Bianco, leggero, duttile, malleabile, facile da lavorare, abbondante in natura, poco meno dell’ossigeno e del silicio, ossia dell’aria e dei sassi, fondamentale nell’industria aeronautica, automobilistica, elettrica, elettronica, meccanica, chimica, nei trasporti su nave, su gomma e ferro, nell’edilizia, nell’arredamento, nell’industria del freddo. Purtroppo non ha ancora raggiunto i fasti monumentali del ferro o dell’acciaio. Come per esempio la Torre che in due anni, tra il 1887 e il 1889, l’ingegnere francese Gustave Alexandre Eiffel costruì con 15 mila pezzi di ferro a Parigi nel Campo di Marte, come icona dell’Esposizione Universale che a fine secolo doveva celebrare le conquiste della modernità e le scoperte scientifiche e tecnologiche: 7.341 tonnellate, 321 metri di altezza, forse l’opera dell’uomo più famosa del mondo contemporaneo. Per l’acciaio basta citare il Chrysler Building terminato da Van Adler nel 1930, che è ancora oggi l’edificio più elegante dello skyline di Manhattan con la sua cuspide Art Déco ad archi sovrapposti. E per i giorni nostri lo stadio olimpico di Berlino dell’architetto von Gerkan e molti altri edifici.

#####

--- Consegna 1 ---
Rispondi a queste domande sul brano:
(a) In quanti anni fu costruita la Torre di Parigi?
(b) Quanti metri di altezza ha la Torre?
(c) Chi terminò il Chrysler Building e in quale anno?
--- Consegna 2 ---
Riporta per favore i record a partire dalla riga che contiene "Task: Click the" e proseguendo fino alla riga che contiene "Action: 1162,127", entrambe comprese e con le richieste incluse, spostando di 36 ogni coordinata nelle risposte. Non inserire le immagini.
Il brano e i record provengono da fonti diverse.

--- Voci fornite ---
#####

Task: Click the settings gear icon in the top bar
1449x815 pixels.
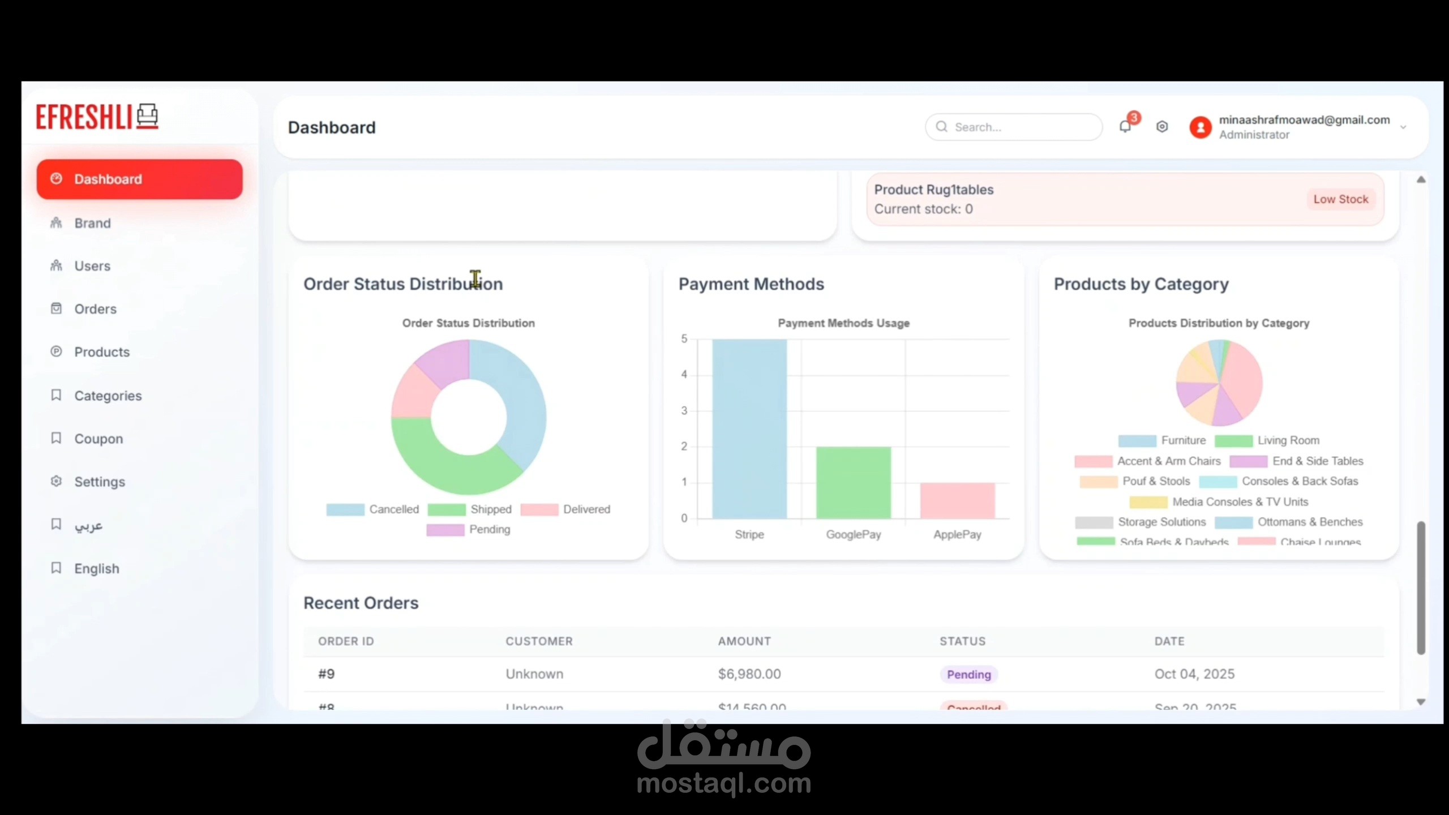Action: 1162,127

#####

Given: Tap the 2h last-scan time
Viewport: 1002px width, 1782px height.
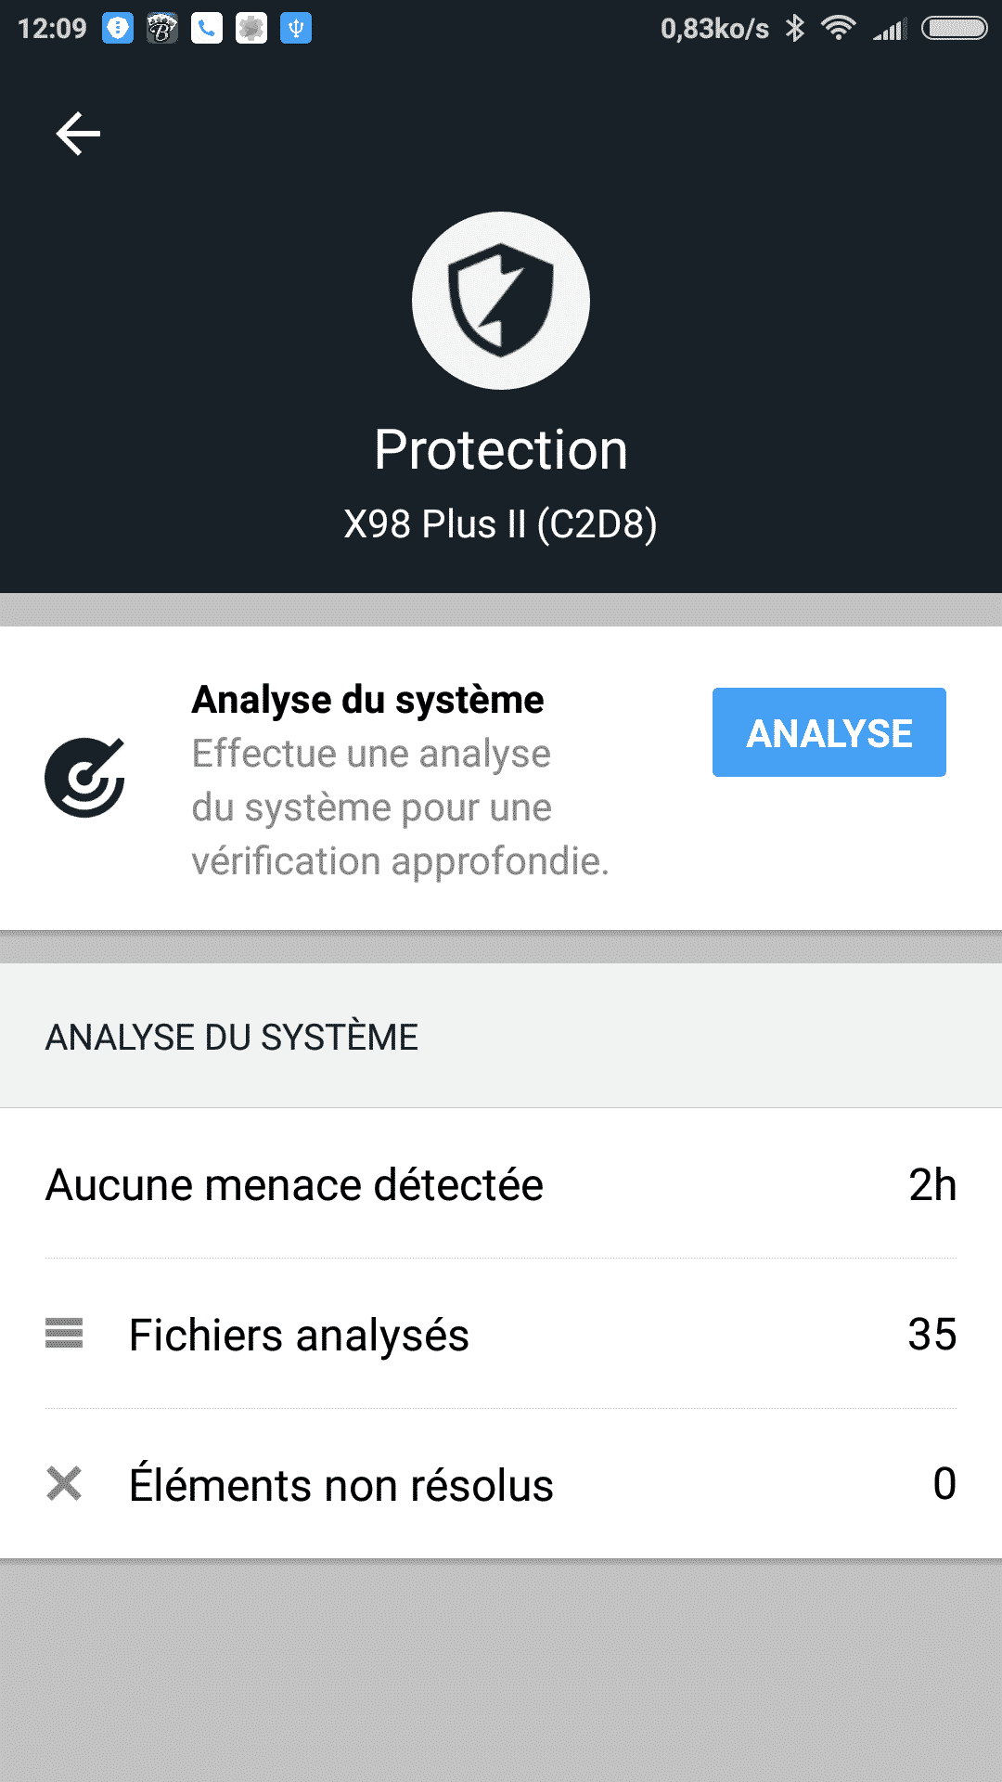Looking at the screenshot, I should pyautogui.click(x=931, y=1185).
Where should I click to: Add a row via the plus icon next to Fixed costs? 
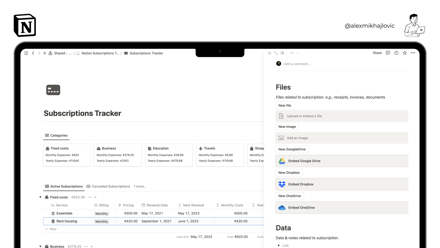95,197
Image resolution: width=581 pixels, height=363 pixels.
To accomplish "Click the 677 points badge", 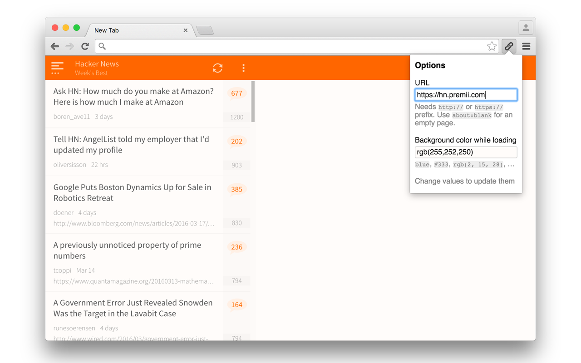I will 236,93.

#####

--- Risultato 1 ---
(a) In due anni, tra il 1887 e il 1889.
(b) 321 metri.
(c) Van Adler, nel 1930.

--- Risultato 2 ---
Task: Click the settings gear icon in the top bar
1449x815 pixels.
Action: 1198,163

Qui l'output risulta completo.